Central London is almost dominated by
its magnificent, extremely large parks, which all began as Royal hunting territories, and to which public access
was granted following use being made of them by the public. This, persistent
public use, has been a standard for the opening of public recreational spaces:
for example, the Inns of Court in London are small parks to which public access
was granted after generations of the public having made use of them.
Incidentally, a few years ago we had
an issue in Ottawa over public use of a large park, namely the grounds of the
residence of the Governor-General, which has been open to public use ---- for
example, for playing cricket --- since even before Canada was founded. One Governor-General, Jean Sauve, who took
office in 1984, suddenly announced that the public was henceforth banned from
entering the grounds. Outraged, I wrote an article for The Ottawa Citizen in which I accused Mme.
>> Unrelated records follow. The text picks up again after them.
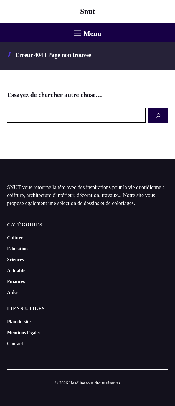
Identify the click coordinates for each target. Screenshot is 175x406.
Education (17, 248)
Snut (87, 11)
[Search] (158, 115)
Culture (15, 237)
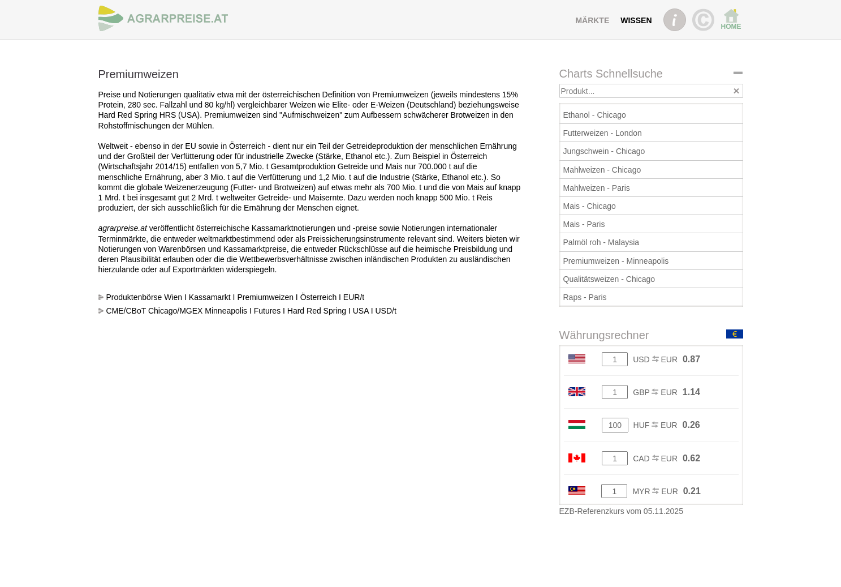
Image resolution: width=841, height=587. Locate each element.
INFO (674, 19)
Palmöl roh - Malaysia (601, 242)
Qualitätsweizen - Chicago (609, 279)
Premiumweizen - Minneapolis (616, 260)
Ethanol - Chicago (594, 114)
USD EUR (655, 359)
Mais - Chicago (589, 206)
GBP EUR (655, 392)
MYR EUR (655, 491)
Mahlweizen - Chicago (602, 169)
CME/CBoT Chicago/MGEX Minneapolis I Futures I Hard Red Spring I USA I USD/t (251, 310)
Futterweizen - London (602, 133)
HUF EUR (655, 425)
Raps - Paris (585, 297)
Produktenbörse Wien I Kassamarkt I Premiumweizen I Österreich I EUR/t (235, 297)
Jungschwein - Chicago (604, 151)
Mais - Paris (584, 224)
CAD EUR (655, 458)
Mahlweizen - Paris (596, 187)
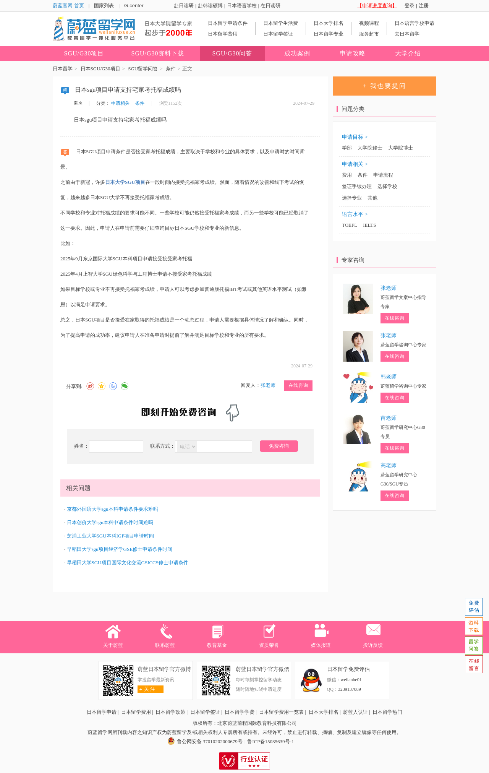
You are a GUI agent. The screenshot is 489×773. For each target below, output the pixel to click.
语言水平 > (355, 214)
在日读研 (270, 5)
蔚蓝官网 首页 (68, 5)
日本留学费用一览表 (281, 712)
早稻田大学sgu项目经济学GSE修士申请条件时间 (120, 549)
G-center (134, 5)
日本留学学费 (239, 712)
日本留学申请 (102, 712)
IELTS (369, 225)
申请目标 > (355, 137)
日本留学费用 (223, 34)
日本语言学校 (242, 5)
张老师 (268, 385)
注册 (424, 5)
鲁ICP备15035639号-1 (270, 741)
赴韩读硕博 (210, 5)
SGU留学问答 (143, 68)
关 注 (146, 689)
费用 (347, 175)
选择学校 (387, 186)
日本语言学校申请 (414, 23)
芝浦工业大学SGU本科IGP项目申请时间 (110, 536)
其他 (372, 198)
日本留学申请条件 (228, 23)
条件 (171, 68)
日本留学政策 (170, 712)
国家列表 (104, 5)
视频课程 (369, 23)
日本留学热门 (387, 712)
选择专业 (352, 198)
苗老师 (389, 418)
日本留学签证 (278, 34)
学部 (347, 148)
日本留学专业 (328, 34)
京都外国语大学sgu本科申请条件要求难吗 (112, 509)
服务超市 (369, 34)
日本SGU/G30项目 (100, 68)
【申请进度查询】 (377, 5)
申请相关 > (355, 164)
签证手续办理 (357, 186)
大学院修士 (370, 148)
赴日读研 (184, 5)
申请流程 (383, 175)
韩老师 (389, 377)
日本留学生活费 (280, 23)
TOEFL (349, 225)
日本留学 (63, 68)
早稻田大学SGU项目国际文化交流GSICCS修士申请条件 (128, 562)
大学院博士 (400, 148)
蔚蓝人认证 (355, 712)
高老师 (389, 465)
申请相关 (120, 103)
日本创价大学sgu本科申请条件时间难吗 (110, 522)
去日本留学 (407, 34)
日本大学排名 (328, 23)
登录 (410, 5)
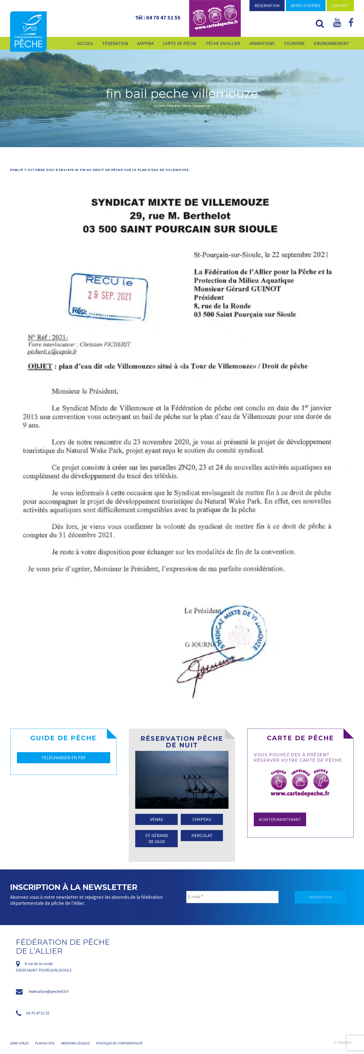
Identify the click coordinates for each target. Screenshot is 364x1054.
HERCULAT (202, 835)
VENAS (156, 819)
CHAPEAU (201, 819)
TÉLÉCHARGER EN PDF (63, 757)
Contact (340, 5)
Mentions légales (75, 1043)
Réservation (267, 5)
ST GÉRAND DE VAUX (156, 838)
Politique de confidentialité (119, 1043)
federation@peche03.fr (49, 991)
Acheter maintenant (280, 819)
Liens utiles (19, 1043)
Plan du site (45, 1043)
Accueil (159, 105)
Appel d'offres (306, 5)
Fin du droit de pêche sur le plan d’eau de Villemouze (134, 170)
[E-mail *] (232, 897)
Sauve of being the most
reactionary Royal personnage in relation to open space since Henry VIII! That did not seem to bother the lady, who continued
to ban public use so long as she was in office. (An exception was made for the
cricketers, who continued to play every weekend, and, to my disgust, never
raised a squeak of protest.) When her successor Ray Hnatyshyn
re-opened the grounds to the public, a small group of us, about 25 protesters,
bought a bottle of champagne and marched on to the ground where we rather
self-consciously toasted his decision. A rare victory lap, as it were.